- Work to complete -
Output each entry exactly as written.

Records from a data source:
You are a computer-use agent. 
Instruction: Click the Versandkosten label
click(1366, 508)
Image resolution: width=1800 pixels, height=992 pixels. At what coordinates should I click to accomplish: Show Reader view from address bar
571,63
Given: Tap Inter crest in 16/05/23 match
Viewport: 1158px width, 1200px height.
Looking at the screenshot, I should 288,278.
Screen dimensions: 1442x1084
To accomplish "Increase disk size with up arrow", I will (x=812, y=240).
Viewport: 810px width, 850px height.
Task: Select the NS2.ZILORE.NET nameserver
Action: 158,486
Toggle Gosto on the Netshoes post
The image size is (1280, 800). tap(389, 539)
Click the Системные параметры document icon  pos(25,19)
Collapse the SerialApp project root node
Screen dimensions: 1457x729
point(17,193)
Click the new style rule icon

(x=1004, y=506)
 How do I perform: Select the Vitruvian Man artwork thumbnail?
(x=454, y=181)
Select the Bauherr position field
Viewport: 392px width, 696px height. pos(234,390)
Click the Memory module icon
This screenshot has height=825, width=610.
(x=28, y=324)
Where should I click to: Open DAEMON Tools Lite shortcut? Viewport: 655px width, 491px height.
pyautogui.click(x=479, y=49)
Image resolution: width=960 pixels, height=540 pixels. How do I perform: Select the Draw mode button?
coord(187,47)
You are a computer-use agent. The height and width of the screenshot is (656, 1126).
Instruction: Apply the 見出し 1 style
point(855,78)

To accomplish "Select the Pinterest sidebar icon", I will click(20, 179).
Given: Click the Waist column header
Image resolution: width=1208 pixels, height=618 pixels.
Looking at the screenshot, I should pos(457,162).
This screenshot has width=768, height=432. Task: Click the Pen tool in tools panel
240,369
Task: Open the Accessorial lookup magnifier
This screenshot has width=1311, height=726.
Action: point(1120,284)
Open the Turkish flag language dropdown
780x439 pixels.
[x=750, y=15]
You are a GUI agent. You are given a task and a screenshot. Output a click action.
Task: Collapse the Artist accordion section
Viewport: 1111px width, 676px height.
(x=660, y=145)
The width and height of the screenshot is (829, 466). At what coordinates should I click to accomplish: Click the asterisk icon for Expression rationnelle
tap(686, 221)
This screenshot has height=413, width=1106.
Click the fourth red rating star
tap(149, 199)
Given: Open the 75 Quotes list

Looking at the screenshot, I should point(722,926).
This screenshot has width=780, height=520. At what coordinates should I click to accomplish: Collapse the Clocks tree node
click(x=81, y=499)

- Answer to the exercise -
You are a computer-use agent. 
Instruction: Click the Versandkosten label
click(1366, 508)
Image resolution: width=1800 pixels, height=992 pixels. At what coordinates should I click to accomplish: Show Reader view from address bar
571,63
Given: Tap Inter crest in 16/05/23 match
Viewport: 1158px width, 1200px height.
Looking at the screenshot, I should 288,278.
Screen dimensions: 1442x1084
To accomplish "Increase disk size with up arrow", I will (x=812, y=240).
Viewport: 810px width, 850px height.
Task: Select the NS2.ZILORE.NET nameserver
Action: 158,486
Toggle Gosto on the Netshoes post
The image size is (1280, 800). tap(389, 539)
Click the Системные параметры document icon  pos(25,19)
Collapse the SerialApp project root node
Screen dimensions: 1457x729
point(17,193)
Click the new style rule icon

(x=1004, y=506)
 How do I perform: Select the Vitruvian Man artwork thumbnail?
(x=454, y=181)
Select the Bauherr position field
Viewport: 392px width, 696px height. pos(234,390)
Click the Memory module icon
This screenshot has height=825, width=610.
(x=28, y=324)
Where should I click to: Open DAEMON Tools Lite shortcut? Viewport: 655px width, 491px height.
pyautogui.click(x=479, y=49)
Image resolution: width=960 pixels, height=540 pixels. How do I perform: Select the Draw mode button?
coord(187,47)
You are a computer-use agent. The height and width of the screenshot is (656, 1126).
Instruction: Apply the 見出し 1 style
point(855,78)

To accomplish "Select the Pinterest sidebar icon", I will click(20, 179).
Given: Click the Waist column header
Image resolution: width=1208 pixels, height=618 pixels.
Looking at the screenshot, I should pos(457,162).
This screenshot has width=768, height=432. Task: Click the Pen tool in tools panel
240,369
Task: Open the Accessorial lookup magnifier
This screenshot has width=1311, height=726.
Action: point(1120,284)
Open the Turkish flag language dropdown
780x439 pixels.
[x=750, y=15]
You are a GUI agent. You are given a task and a screenshot. Output a click action.
Task: Collapse the Artist accordion section
Viewport: 1111px width, 676px height.
(x=660, y=145)
The width and height of the screenshot is (829, 466). At what coordinates should I click to accomplish: Click the asterisk icon for Expression rationnelle
tap(686, 221)
This screenshot has height=413, width=1106.
Click the fourth red rating star
tap(149, 199)
Given: Open the 75 Quotes list

Looking at the screenshot, I should point(722,926).
This screenshot has width=780, height=520. At what coordinates should I click to accomplish: Collapse the Clocks tree node
click(x=81, y=499)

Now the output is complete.